For unfathomable reasons, this was simply not enough in the eyes of the Heritage Foundation political action group. Republicans in the House, and Ted Cruz in the Senate, introduced the disapproval resolution even after these placating gestures from the City Council. Republicans do not wish simply to bury safe access to reproductive health choices, they want to dance on the grave.

As was the case with the recent congressional challenge to DC's marijuana legalization initiative passed during the "cromnibus," the move to overturn the will of a majority of District voters and their duly elected representative was once accompanied by procedural irregularities. Yesterday, when GOP Chair Chaffetz convened his Oversight Committee to discuss the measure, the first such disapproval resolution in 23 years, he did so using "mark-up" procedures that allowed for no amendment and at the unusual of 5:00 p.m., a tactic I'll call a media "happy hour" deterrent.

District leaders, including Mayor Muriel Bowser, did not even get a seat at the witness table.

Nor will Washington DC get a vote on the floor. DC Delegate Eleanor Holmes Norton railed against the disapproval resolution from her seat on the Oversight Committee -- to my mind, the most qualified person to speak on the law, since she was the only person in the room whose name I've seen on a DC ballot -- but, as in all other instances, she will be barred from casting a vote if and when the disapproval resolution is called up by the full House. While the resolution is unlikely to come to the floor before the May 2 deadline, it is in fact extremely likely the GOP will revert to placing its contents into a federal budget rider, just as they did with marijuana legalization, forcing District and privacy advocates to choose between defending their beliefs and shutting down the government.

This pattern is truly distressing, and deserves much more discussion: in a kind of modified "shock doctrine," the GOP has quietly reordered the governing question from "does this measure merit approval?" to "does disapproval of this measure warrant a crisis?" No more do our congressional majorities tally assent, and neither do they reflect deliberation; they measure the power of potentates with no regard for democratic principles.

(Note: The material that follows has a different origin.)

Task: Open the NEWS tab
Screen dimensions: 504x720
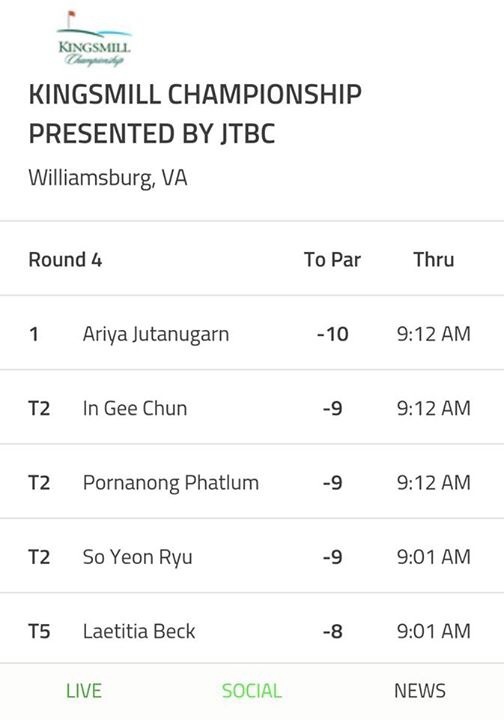Action: [420, 691]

Finally, let me offer a word to my friends. As I made my way home last night and shared my story of expulsion, I met with quiet disapproval and even questions about whether this unsavory dispute would dim prospects or serve to cast doubt on my reasonableness. I struggled to find words to explain to people who had my best interests at heart that I had done nothing, but, even among progressives, there is a reflexive assumption that such extraordinary measures must have been prompted by something; "maybe you have the wrong friends?" a close ally ventured.

I don't have the wrong friends, I have gravely empowered enemies and, to my chagrin, weak defenders. Just as Republicans credential their politics by asserting power over my disenfranchised body, Democrats gather to implore them not to. But not a single Democrat on that Committee stirred over my forcible removal, or worse, Adam Eidinger's arrest, and not a single one has issued a word of disapproval since, reluctant to disrupt the comity of committee relations.

Many women express frustration over the acceptability of backlash politics. My own view is that while historical and present-day sins of racism remain the most serious, the backlash against women, particularly women of color, has been the most successful. If others happen to agree then I'd like to share how yesterday's experience has recalibrated whom I regard as a "defender": I don't count words, I count risks. Unless we begin to hold the Democratic Party accountable to progress, we will be complicit in a deteriorating status quo.

And we will be helping to redefine the mere act of witnessing as a form of activism, and further stigmatizing activism as a form of troublemaking. These are all conducive to, and suggestive of, an authoritarian view. Those punished for more democratic inclinations need a respectable redoubt; we need a Democratic Party that fights more than it fundraises.